🤖 AI Summary
Existing physics-constrained generative models struggle to efficiently enforce physical laws—such as conservation principles and boundary conditions—during inference, primarily due to the computational intensity of constrained sampling and the underutilization of inherent sparsity. This work proposes a highly efficient, training-free projection method that explicitly exploits the block-sparse structure of the Jacobian and KKT systems induced by batched samples and local PDE couplings. By integrating ExaModels.jl for modeling, MadNLP.jl for nonlinear programming, and GPU-accelerated sparse factorization, the approach dramatically accelerates nonlinear constraint projection.
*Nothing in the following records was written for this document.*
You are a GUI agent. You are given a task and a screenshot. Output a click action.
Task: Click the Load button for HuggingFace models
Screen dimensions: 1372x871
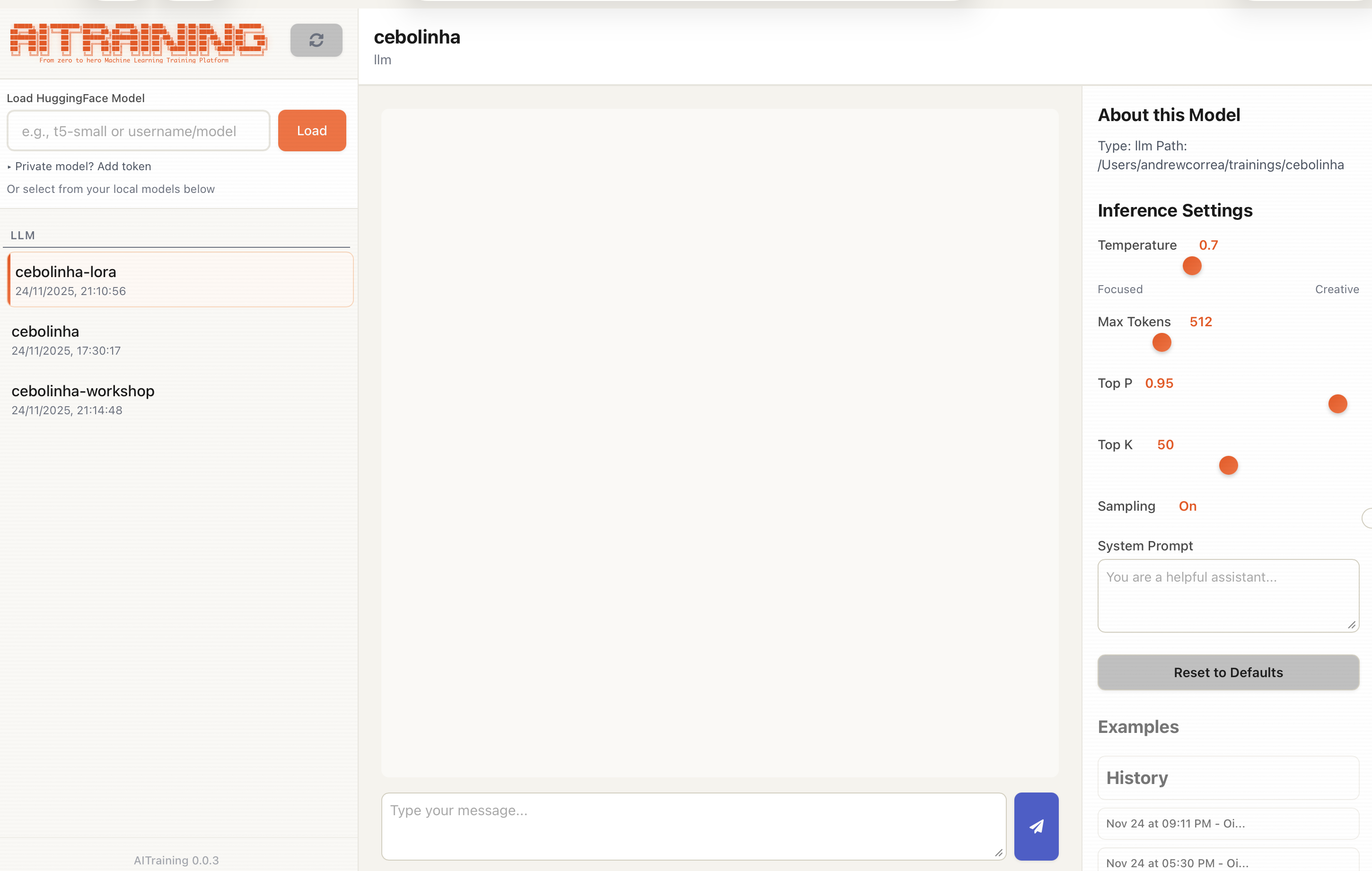(312, 130)
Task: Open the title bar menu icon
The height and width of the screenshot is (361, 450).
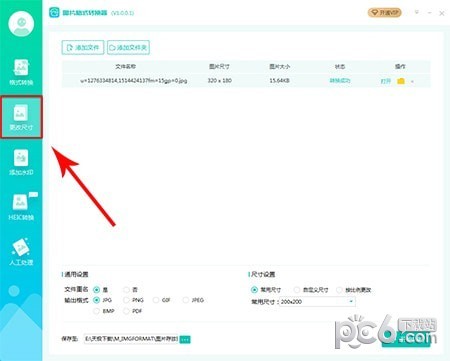Action: tap(417, 13)
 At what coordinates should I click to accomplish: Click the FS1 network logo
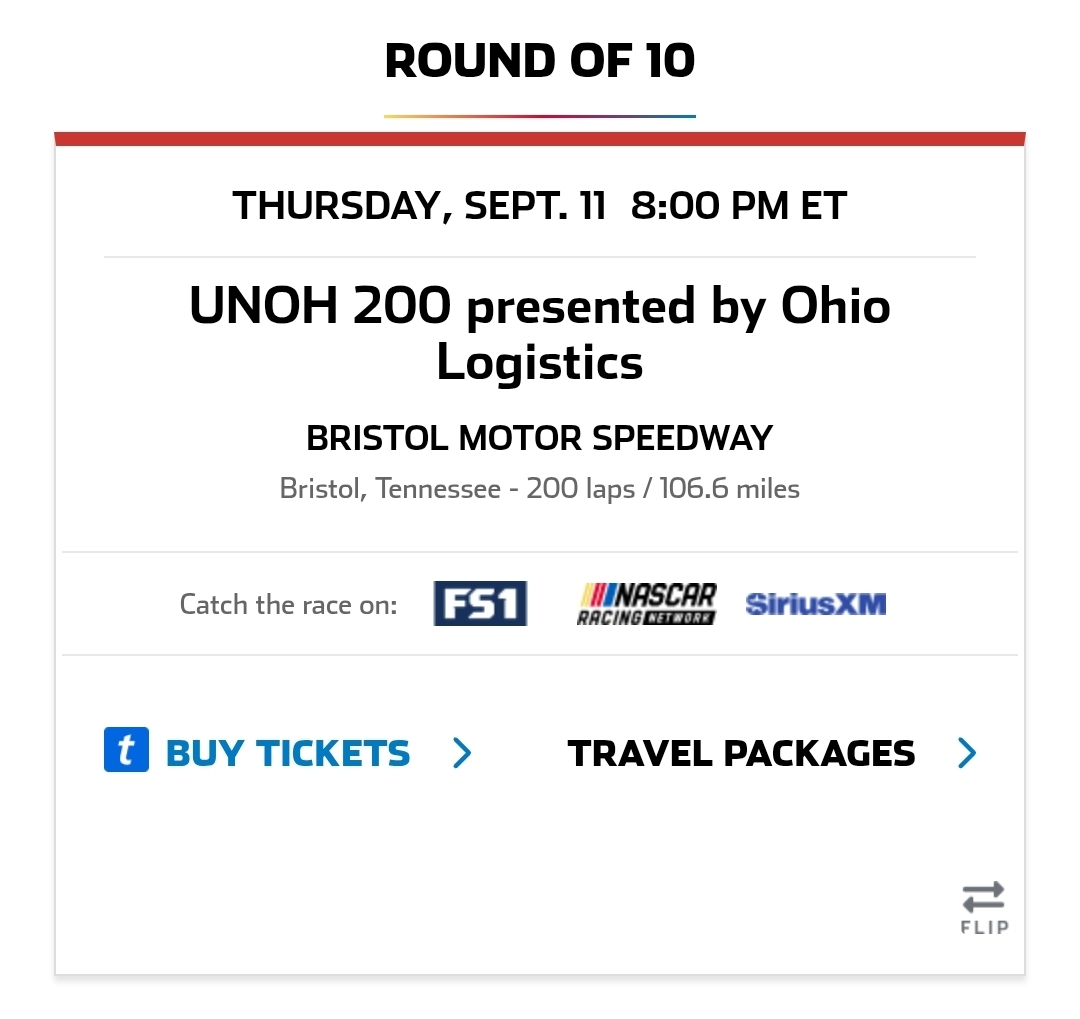point(480,604)
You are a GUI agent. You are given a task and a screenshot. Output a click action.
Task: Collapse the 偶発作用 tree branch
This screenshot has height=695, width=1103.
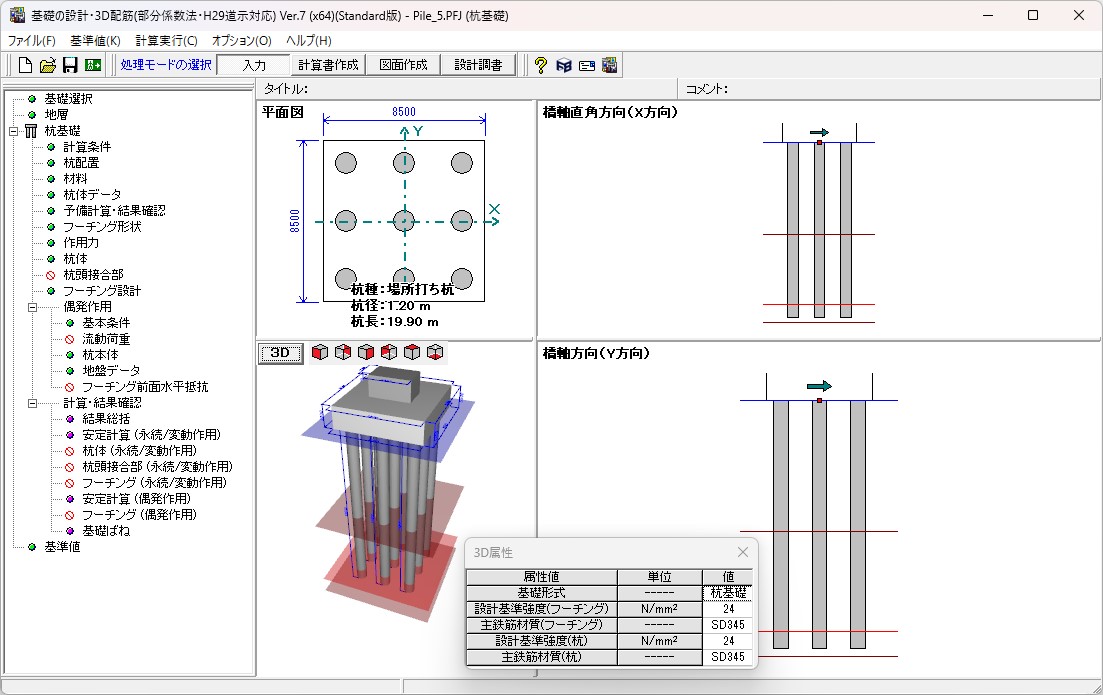(x=33, y=307)
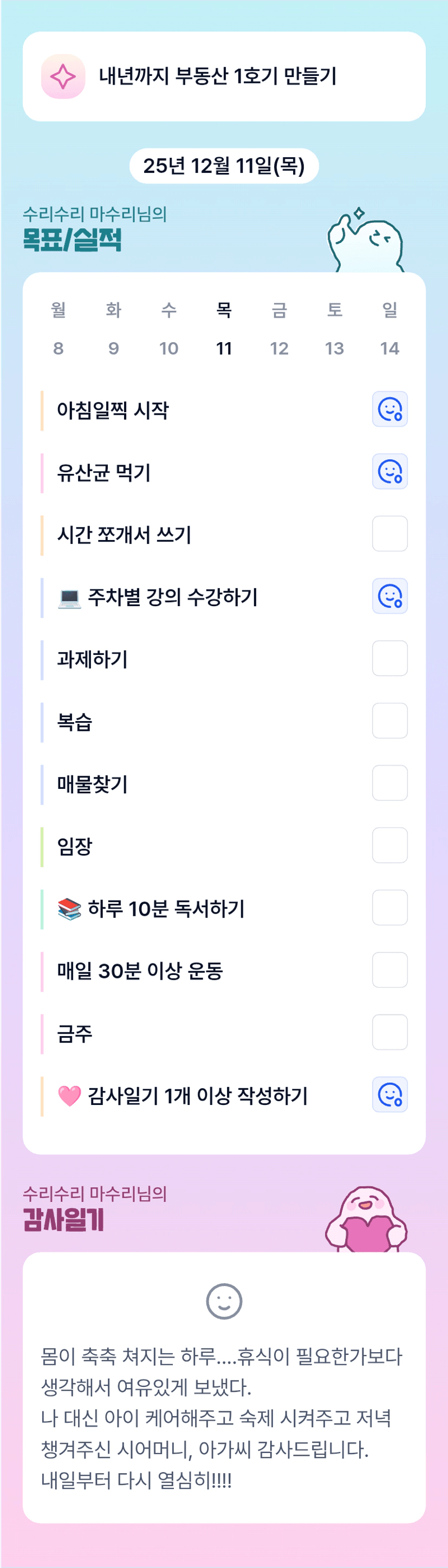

Evaluated on diverse one- and two-dimensional linear and nonlinear PDE benchmarks, the method achieves substantial speedups in sampling while rigorously preserving physical constraints, thereby demonstrating the practical utility of sparse GPU-based nonlinear optimization in scientific machine learning.
📝 Abstract
Generative models have emerged as scalable surrogates for physical simulation, yet they offer no guarantee that their outputs respect the conservation laws, boundary conditions, and nonlinear invariants that govern the underlying physics. Constrained sampling closes this gap, enforcing such constraints exactly at inference time without retraining, but at a computational cost: projection, correction, and trajectory-optimization steps are repeated during sampling, with these steps becoming expensive for nonlinear constraints. Standard ML frameworks exacerbate this: their dense tensor algebra and limited sparse solver composability obscure the structure that physical constraints naturally induce, making efficient batched nonlinear optimization difficult to realize in practice. We address this bottleneck by exploiting the structure that sample-wise batching and local PDE couplings induce in the projection subproblems -- namely, block-sparse Jacobian and KKT systems -- exposing this structure using ExaModels.jl and solving the resulting sparse nonlinear programs with MadNLP.jl and GPU sparse factorization. Applied to Physics-Constrained Flow Matching (PCFM), on PDE benchmarks with linear, nonlinear, one-dimensional, and two-dimensional constraints, this approach accelerates nonlinear constraint projection while maintaining constraint satisfaction. These results show that sparse GPU nonlinear optimization is a practical foundation for constrained generative sampling in scientific machine learning.